Many people associate monogamy with loyalty and love, but commitment doesn’t have to look the same for everyone. You can have deep commitment in non-monogamous relationships, just as you can in monogamous ones. The key is understanding what commitment and love mean to you, rather than adhering to societal expectations.
Ask yourself whether monogamy feels restrictive or whether it aligns with your values. Are you questioning monogamy because it feels limiting, or is it more about exploring your capacity for multiple connections? Getting clear on your reasons can help you understand where these feelings are coming from.
3. Explore Your Desires and Needs
If you’re questioning whether monogamy is for you, it’s likely that your desires and needs are evolving. Take time to reflect on what those needs are. Do you crave more variety or novelty in your romantic or sexual life? Are you feeling emotionally stifled by the idea of being with one person? Or are you simply curious about what non-monogamy might feel like?
Understanding your core needs can provide a roadmap for where to go from here. These desires are not inherently bad or wrong, but they might point to deeper questions about how you want to engage with intimacy, love, and connection.
4. Consider Your Partner’s Perspective
While your self-discovery is important, if you’re in a committed relationship, your partner’s feelings will also come into play. It’s essential to consider how your thoughts about monogamy might impact them. If you’re leaning towards exploring non-monogamy, open and honest communication is critical.

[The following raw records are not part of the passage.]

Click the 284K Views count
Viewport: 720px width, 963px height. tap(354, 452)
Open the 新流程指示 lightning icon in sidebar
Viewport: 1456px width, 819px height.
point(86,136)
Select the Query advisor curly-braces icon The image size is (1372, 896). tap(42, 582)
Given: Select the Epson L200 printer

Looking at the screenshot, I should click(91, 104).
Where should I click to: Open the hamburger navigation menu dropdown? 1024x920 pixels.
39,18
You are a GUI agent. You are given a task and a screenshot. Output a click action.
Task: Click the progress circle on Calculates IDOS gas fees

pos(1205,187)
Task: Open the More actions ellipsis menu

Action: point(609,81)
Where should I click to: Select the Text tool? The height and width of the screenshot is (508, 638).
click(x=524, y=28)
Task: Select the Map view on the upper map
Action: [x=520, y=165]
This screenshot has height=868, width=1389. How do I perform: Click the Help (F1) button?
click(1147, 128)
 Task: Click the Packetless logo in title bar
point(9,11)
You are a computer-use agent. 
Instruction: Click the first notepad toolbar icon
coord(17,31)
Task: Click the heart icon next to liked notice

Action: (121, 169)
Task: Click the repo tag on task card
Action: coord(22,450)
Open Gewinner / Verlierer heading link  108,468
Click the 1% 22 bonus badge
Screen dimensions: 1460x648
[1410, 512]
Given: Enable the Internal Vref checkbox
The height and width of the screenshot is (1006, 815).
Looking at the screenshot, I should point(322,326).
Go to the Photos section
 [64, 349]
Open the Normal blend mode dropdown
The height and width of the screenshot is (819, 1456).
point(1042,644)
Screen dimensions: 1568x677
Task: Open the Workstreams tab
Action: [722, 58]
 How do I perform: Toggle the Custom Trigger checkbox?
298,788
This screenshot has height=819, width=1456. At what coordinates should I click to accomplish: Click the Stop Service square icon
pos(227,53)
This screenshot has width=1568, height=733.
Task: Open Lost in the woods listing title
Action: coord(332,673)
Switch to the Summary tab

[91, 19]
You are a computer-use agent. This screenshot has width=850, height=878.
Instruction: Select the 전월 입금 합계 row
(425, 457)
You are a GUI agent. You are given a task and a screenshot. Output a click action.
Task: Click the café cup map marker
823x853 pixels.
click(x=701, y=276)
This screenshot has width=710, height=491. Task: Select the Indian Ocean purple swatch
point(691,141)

Ask yourself: how would your partner feel about this? Have you had conversations about relationship structures before? Some people might be open to exploring different models, while others may feel more comfortable with monogamy. This doesn’t mean one is right and the other is wrong—people simply have different needs when it comes to relationships.
If you’re worried about how to start the conversation, try framing it around curiosity rather than a definitive statement. For example, “I’ve been thinking a lot about our relationship, and I’m realising that I might want to explore non-monogamy. I’d love to have an open conversation about it and see how we both feel.”
5. Be Prepared for the Emotional Complexity
Questioning monogamy can stir up deep emotions, not only for you but also for your partner. Be prepared for the possibility of confusion, hurt, or discomfort on both sides. This is natural—any time we challenge a long-held belief or way of being, it can feel unsettling.
It’s important to approach this process with patience and empathy. If your partner is initially resistant or hurt, give them space to process. Relationships, especially those rooted in monogamy, often come with strong expectations, and it can take time to adjust to new ideas.
However, emotional complexity doesn’t always mean the end of a relationship. Many couples find that these conversations lead to greater intimacy and honesty, even if they decide to stay monogamous. The key is maintaining open communication and understanding that both partners need to feel heard and valued.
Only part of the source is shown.